Armband, Belt, Vest or Backpack: Which One Do I Choose?
Ultra, Marathon, or half marathon training takes a lot out of us – and not just physically. The prep work, the amount of mental focus, and the sheer planning and logistics for each training run and then on race day can be overwhelming. Especially if you are new to the sport of running, it can be a real headache to navigate running nutrition and figure out a fueling plan for yourself all on your own. How many calories should I be taking in? How does my body weight, running pace, and metabolism play into all of it? What about hydration – should I drink water or an electrolyte sports drink, and how often and how much?

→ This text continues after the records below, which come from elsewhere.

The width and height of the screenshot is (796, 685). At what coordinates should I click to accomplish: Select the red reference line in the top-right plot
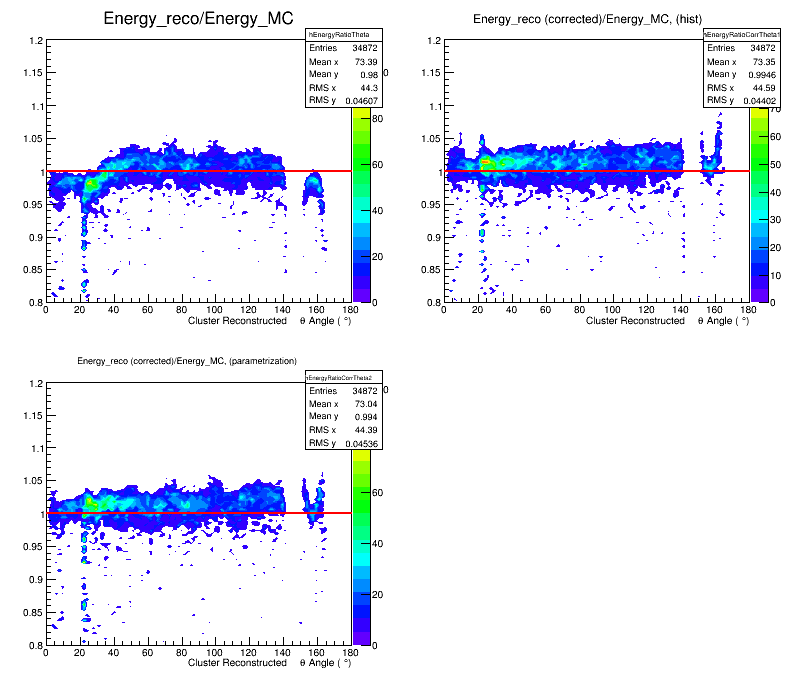click(600, 171)
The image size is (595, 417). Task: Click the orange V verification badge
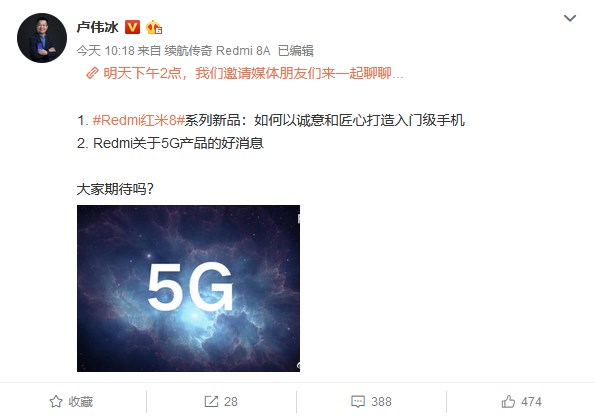pos(132,27)
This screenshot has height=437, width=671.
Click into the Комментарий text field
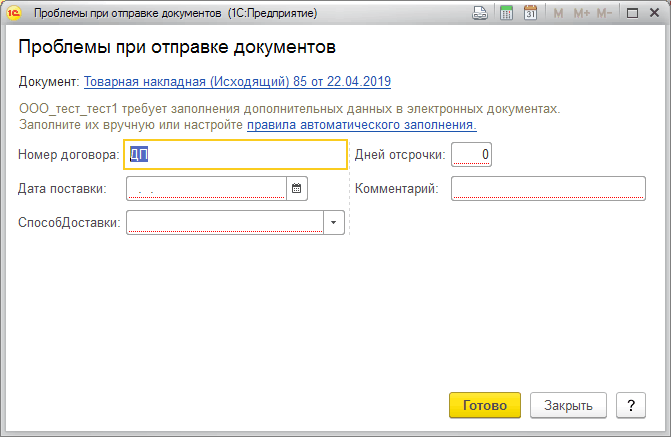[548, 188]
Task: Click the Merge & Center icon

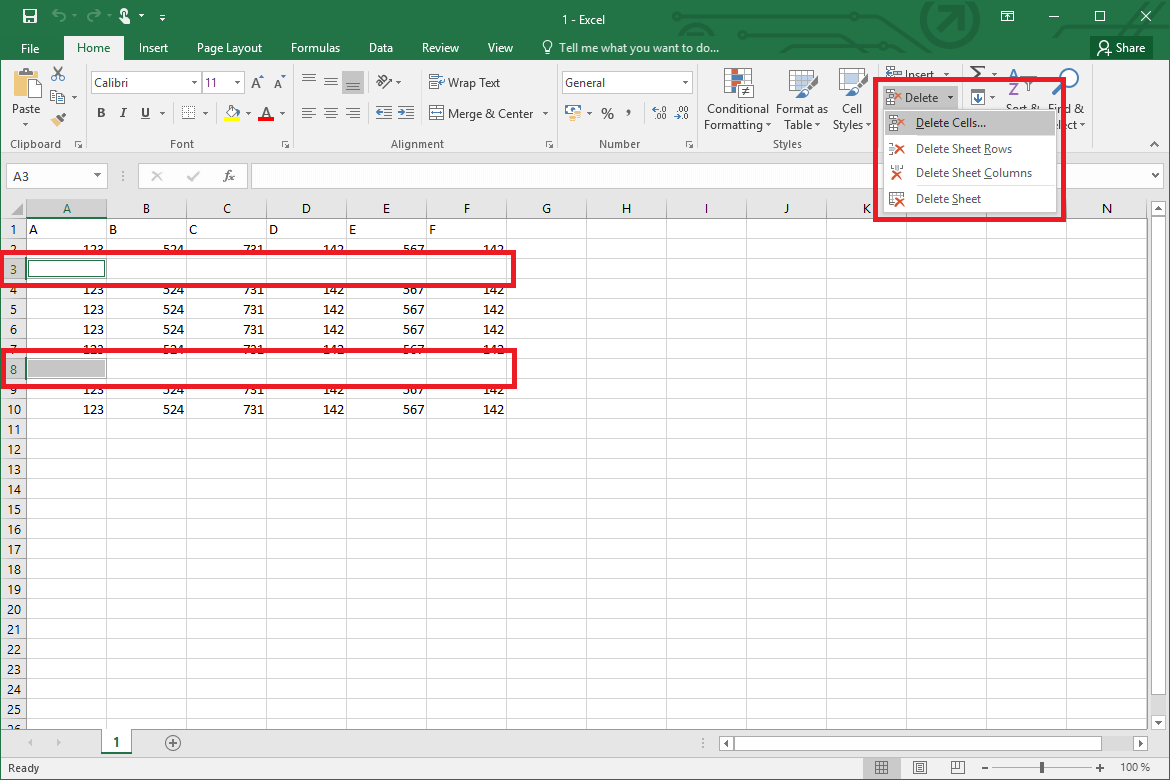Action: tap(438, 113)
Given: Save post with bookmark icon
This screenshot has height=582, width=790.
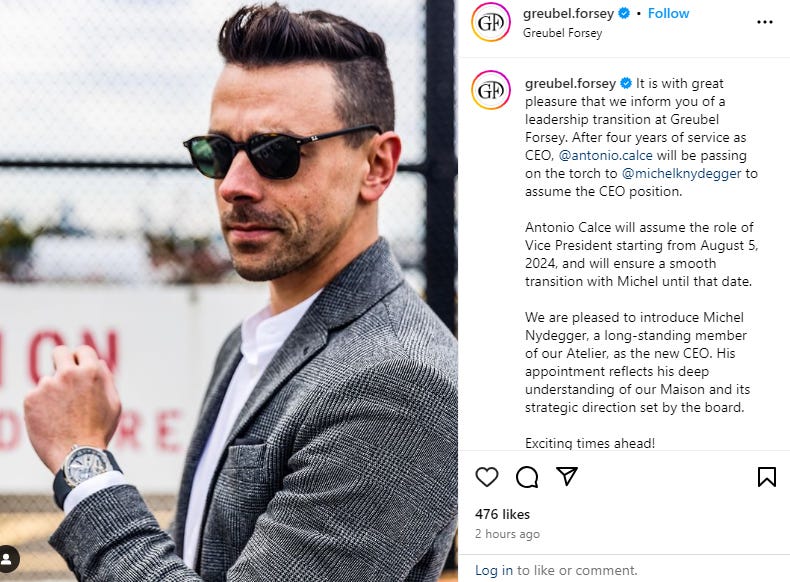Looking at the screenshot, I should click(x=767, y=477).
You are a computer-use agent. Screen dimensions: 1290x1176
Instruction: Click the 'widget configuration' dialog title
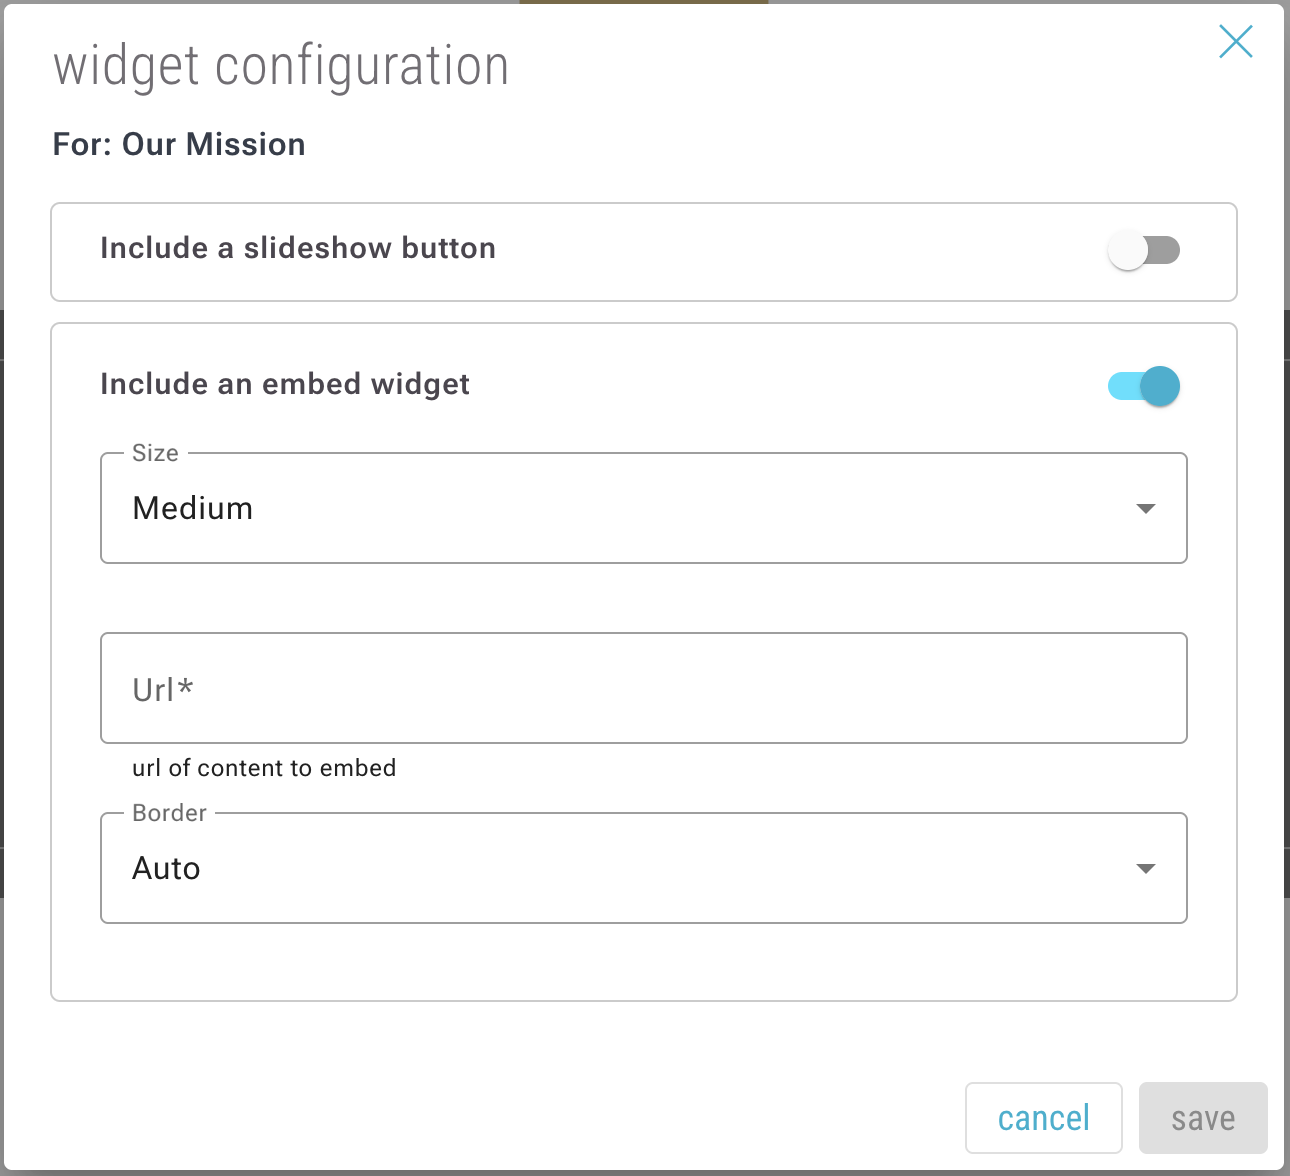(281, 66)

While we do not have the questions for those questions in THIS blog, (though you might find some helpful knowledge or answers here and here) we can provide you with some insight on how to best carry all of your fueling gels, salts, bottles, phone, and more. Follow along as we dive into the pros and cons of running with a a running armband, a running fuel belt, a running vest, and a running backpack and/or hydration pack.

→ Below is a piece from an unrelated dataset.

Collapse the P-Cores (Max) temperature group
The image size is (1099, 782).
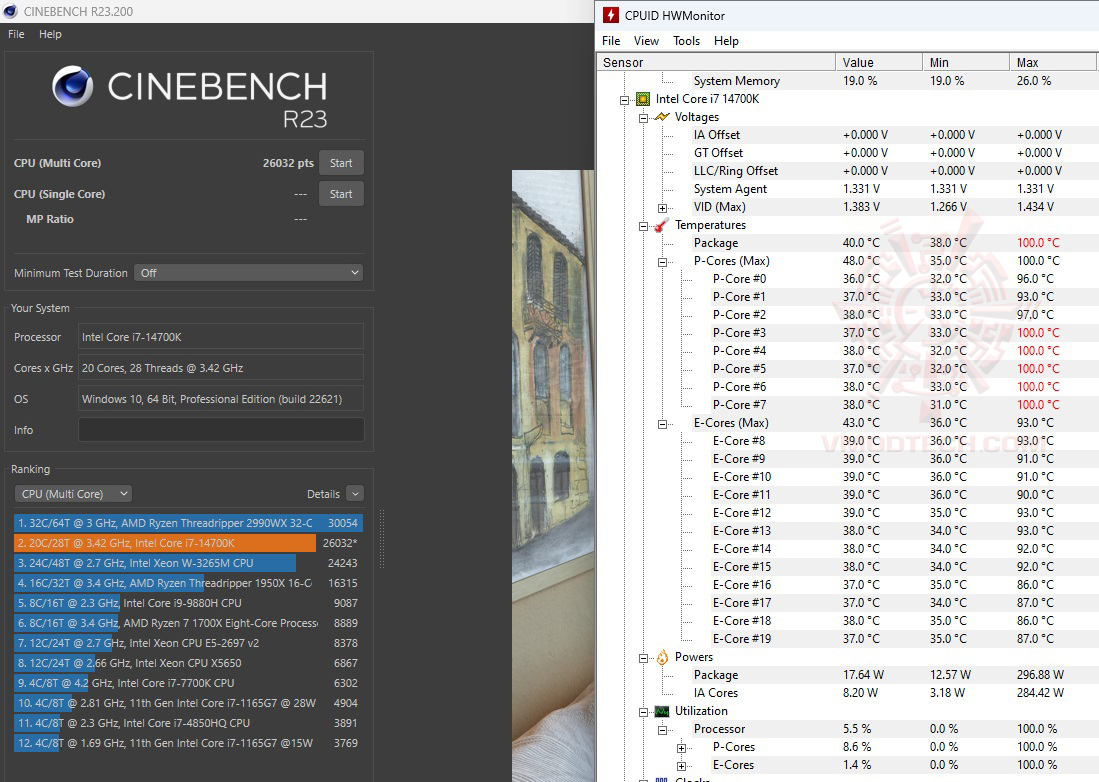[662, 262]
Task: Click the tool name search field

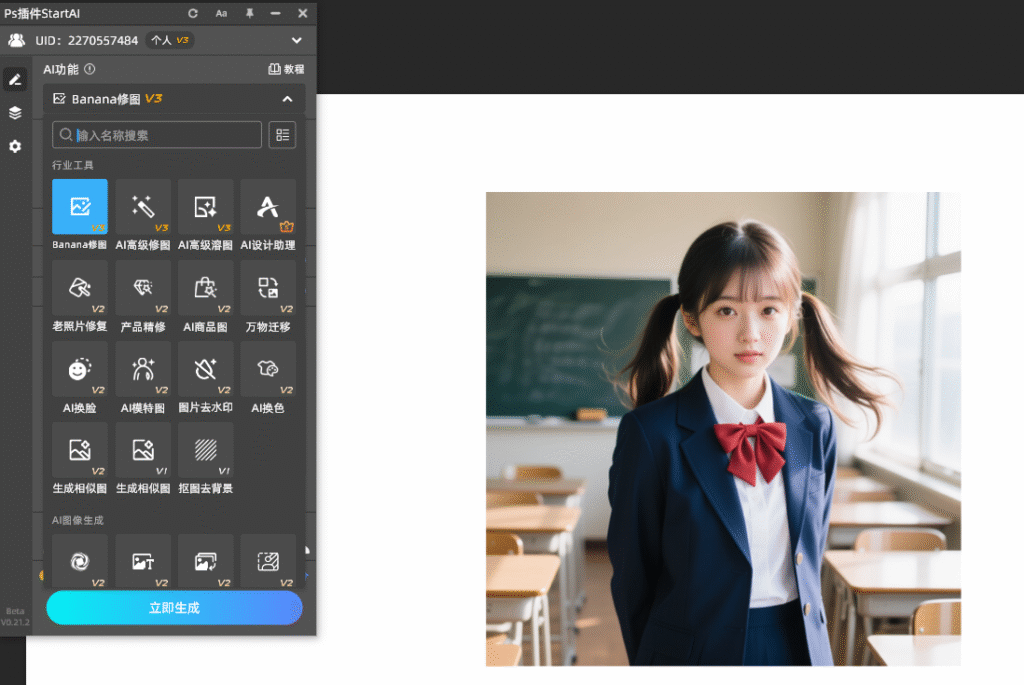Action: [157, 135]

Running armbands are an easy way to keep your phone and/or mp3 or music playing device handy, stow away your house key, and keep your credit card or cash bills safe. An armband is an easy solution for runners who are only interested in carrying along a few items with them on their runs.
If you are training for a shorter distance, like a 5k, 10k, and maybe even a half marathon, then an armband would be the perfect solution for you, especially during your training runs. The downside of the armband is also what makes it great– its size. So, no, it probably is not the best solution for runners who need to be able to carry multiple packages of gels, Honey Stinger Waffles, or water bottles.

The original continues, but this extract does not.